In response, a captain admonished her about making the call, saying, “Don’t ever call the league again,” the suit stated. On another occasion, Simpson heard the same captain say she had nearly 80 officers on light-duty status and that she needed to “get them off her books,” according to the suit.
Shortly thereafter, Simpson complained about the captain’s alleged remark to the LAPD’s inspector general, prompting an Internal Affairs Division investigation to begin, according to the suit.
In March 2019, in alleged retaliation for Simpson’s participation in protected activity, a lieutenant who reported to the captain and was Simpson’s direct supervisor began giving the plaintiff “dirty looks” and falsely accused Simpson of hazing officers, the suit stated.

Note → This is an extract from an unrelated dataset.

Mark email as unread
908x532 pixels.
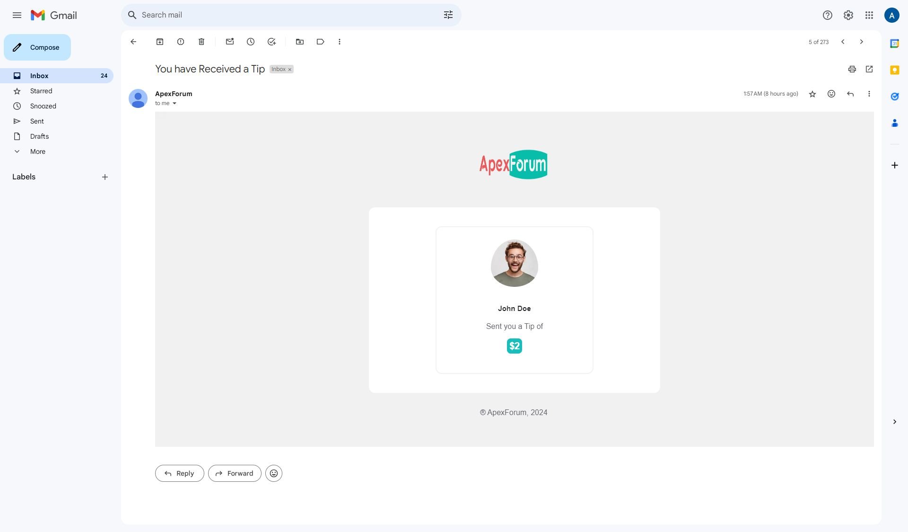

After returning from vacation in May 2019, Simpson was forced to work on a Sunday despite having long ago filed paperwork allowing her to avoid working weekends so she could care for a family member, the suit stated. That same month, Simpson was hurt again on duty and the same captain assigned her to a front desk position that did not accommodate her medical restrictions, according to the suit.
In November 2020, Simpson was off duty when she was involved in an incident when a motorcyclist, after claiming she cut him off, punched her twice in the chest, the suit stated. Simpson got her gun and held it low while the motorcyclist kicked one of her side view mirrors and damaged other parts of her vehicle, according to her suit.
Simpson called the police, but refused to be interviewed by Internal Affairs until her attorney was present, according to the suit, which further alleges that the captain retaliated by taking away her handgun and relieving her from duty. An Internal Affairs investigation for possible assault with a deadly weapon was initiated, the suit stated.
“I believe the confiscation of my gun was retaliatory,” Simpson said in a sworn declaration in which she described herself as a “Caucasian, openly gay female officer.”
During the investigation, the motorcyclist alleged that Simpson made an ethnic slur, which she denies, according to her declaration.
“Two witnesses explained to Internal Affairs that the only time there was a reference to ethnicity was when I was asked about the ethnicity of the suspect,” Simpson said.
The stress from the ongoing alleged discrimination and retaliation left Simpson unable to bear the conditions and her health suffered, the suit stated.
Simpson has suffered losses in earnings and other employment benefits as well as damage to her professional reputation, she claimed in the suit.